Monday, January 18, 2010

Yemen? How did we get here?

I think something is broken. Ever since a Nigerian set his underpants alight aboard an international aeroplane, there have been mutterings of war with Yemen, or war in Yemen, or bombing Yemen with the support of their government. Stuff along those lines.

I heard on the news today that an envoy from Yemen was in Ottawa, asking for military aid against Al-Qaeda. More likely, they will use it for domestic purposes, including fighting their non-al Qaeda rebellions.

I could write you a whole post on why this is likely to be a bad, counterproductive policy, on how the Yemeni government will likely manipulate the west for its own purposes, produce kills of alleged high value targets, and cite Al-Qaeda as a bugbear to extract money, weapons and training. And that would be the less scary story.

The scarier one involves our involvement creating an anti-western backlash, and the propaganda related to that pushing the US into yet another quagmire of a war.

But that's not what I want to write about. Why are we even having this discussion in the first place? This is happening without much of a fuss, with a fairly minor event serving as the trigger.

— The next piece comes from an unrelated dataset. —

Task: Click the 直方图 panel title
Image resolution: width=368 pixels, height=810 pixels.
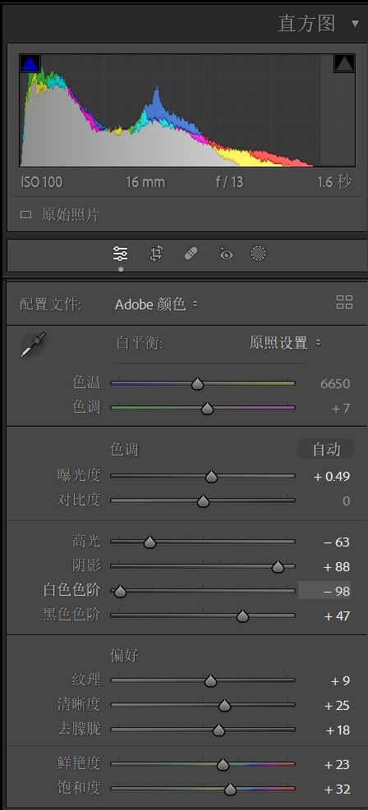Action: (306, 24)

It's just sort of assumed that it's natural and normal to send drones to bomb Yemen, send them some military advisors, and, if it comes to it, I'm sure the main impediment to sending ground troops would be that the US army is already stretched thin. There likely wouldn't be many moral objections voiced in the mainstream press, or worry that the American people might not support the deployment of troops abroad.

How did we get here? It used to be much harder to start a war.

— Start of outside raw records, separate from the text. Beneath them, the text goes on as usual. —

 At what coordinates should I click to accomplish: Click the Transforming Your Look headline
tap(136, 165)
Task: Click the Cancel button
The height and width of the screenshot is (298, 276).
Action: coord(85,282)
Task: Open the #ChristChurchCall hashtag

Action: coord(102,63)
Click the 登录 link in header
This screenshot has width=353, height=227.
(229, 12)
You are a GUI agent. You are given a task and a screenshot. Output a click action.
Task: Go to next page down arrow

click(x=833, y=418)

I think the campaign to invade Iraq changed America. And us, as we're so exposed to their media, and the words of their presidents and government officials. I remember prior to the invasion, people talked about the Somalia syndrome. The minimal US casualties in that country had caused a public outcry, and scared politicians away from any troop deployment which could lead to the loss of American lives.

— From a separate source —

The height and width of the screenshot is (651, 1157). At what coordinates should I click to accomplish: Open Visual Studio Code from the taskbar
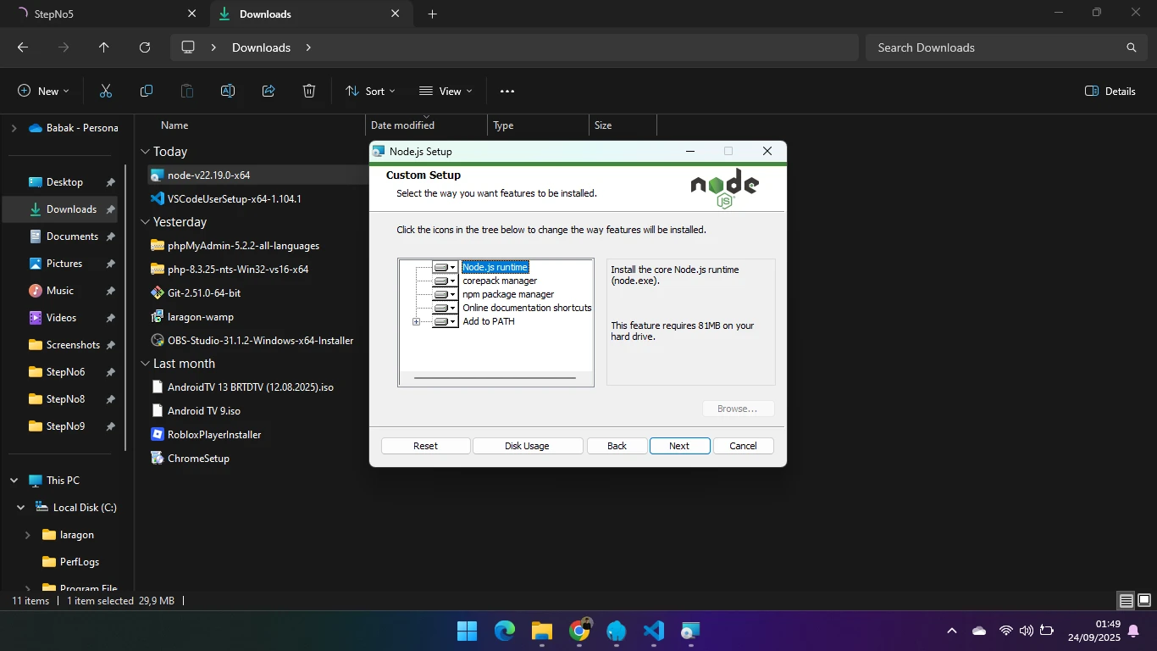click(653, 631)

That has now been entirely overcome. No one talks about that anymore. The US losses in Mogadishu now seem trivial.

Something happened. I'm not sure if it was 9/11, the propaganda campaign, the steady normalization to losses suffered in the Iraq and Afghan wars*, the slow drumbeat of militarization throughout the Bush presidency. Abu Ghraib played a large part as well. They led to desensitization, and eventually resensitization, to the idea that torture was a good idea. The fact that no one of any importance was punished played a great role in allowing this.

I don't think there is any single cause. But we're in a new normal. Obama is continuing most of Bush's policies, in a less bellicose manner. People seem to think this constitutes change. These policies don't seem strange to people any more.

Predator drone attacks absent declarations of war, blase violation of sovereignty, secret prisons, torture, full body scanners in airports, the increased and continued use of paramilitary contractors, escalation of a war, highly secretive legal tactics, claims of executive and national security privilege. There's more, but I can't even remember it all.

This is now largely taken for granted, if its mentioned at all. I have a rough idea of how we got here over the past nine years (has it really been that long?), but it's hard to remember what things were like before, what people thought, how the norms have changed.

A decade ago, those things I listed would have been much more scandalous. Unamerican, even. Some of them might have been done, but they weren't taken for granted as they are now. If you're reading this, and you consider any of the things I listed as not all that shocking, why? Did you always think that way? If not, what changed?

I don't consider them shocking anymore, they're standard operating procedure now. But at one time, I would have considered them extreme, and so would most people.

Why aren't we shocked anymore? And can we go back to being shocked? I think it may be too late. By continuing Bush's policies but in a more respectable tone, Obama is locking these things in as the new "normal".

Right now, I don't know very much about Yemen. I'm hoping I won't have to learn more, by reading dispatches from the Yemeni front in the near distant future.

* This has affected Canada as well. We've lost 139 soldiers in that country. America lost but 18 in Somalia. People care, but they now consider it acceptable. This would not have been true a decade ago. That this is so I believe is due in large part to events and words spoken south of the border.